▸ To do: At the line containing "You are a computer-use agent.", begin an exact copy, and continue through the last line of the entries below. Leave out any pictures.

▸ Data listing:
+---+
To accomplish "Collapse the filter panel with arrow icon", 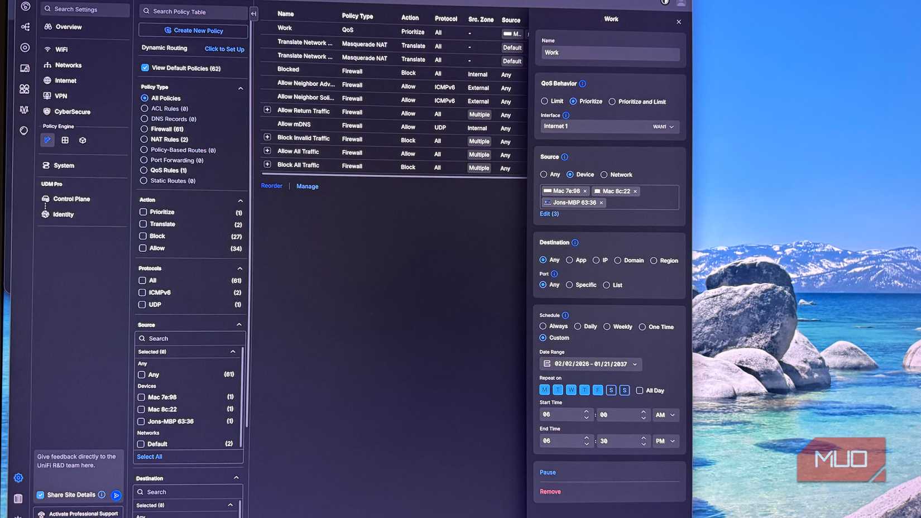I will (x=254, y=13).
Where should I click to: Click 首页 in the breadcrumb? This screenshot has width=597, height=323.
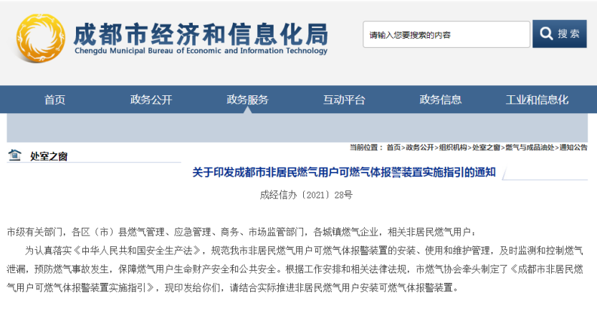tap(393, 148)
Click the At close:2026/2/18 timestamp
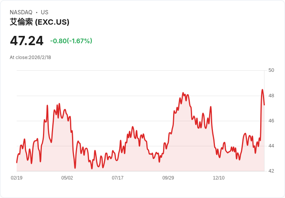Screen dimensions: 285x198 coord(30,58)
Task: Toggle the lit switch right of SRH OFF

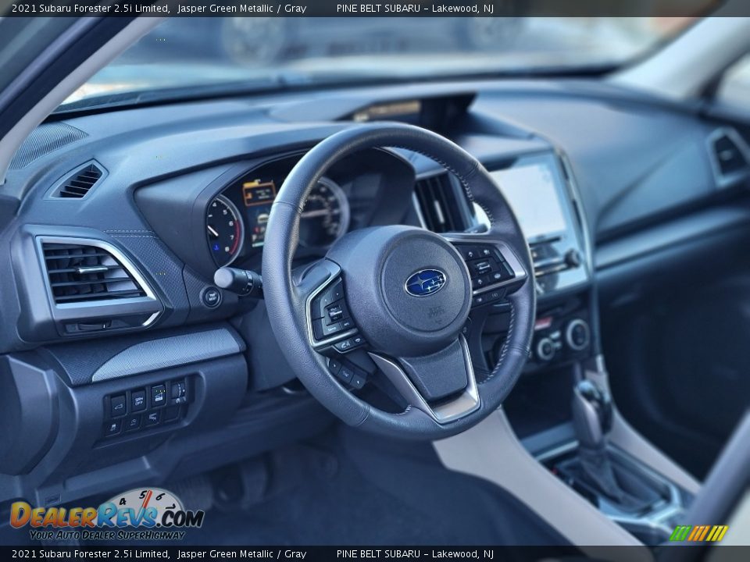Action: (x=158, y=395)
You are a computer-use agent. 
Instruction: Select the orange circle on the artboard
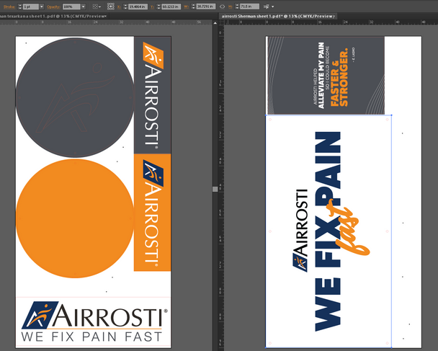[x=74, y=218]
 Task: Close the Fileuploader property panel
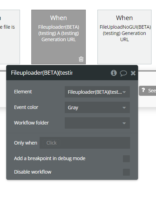[133, 73]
+---+
▸ Answer to the problem:
You are a computer-use agent. 
Instruction: Select the orange circle on the artboard
[x=74, y=218]
 Task: Close the Fileuploader property panel
[133, 73]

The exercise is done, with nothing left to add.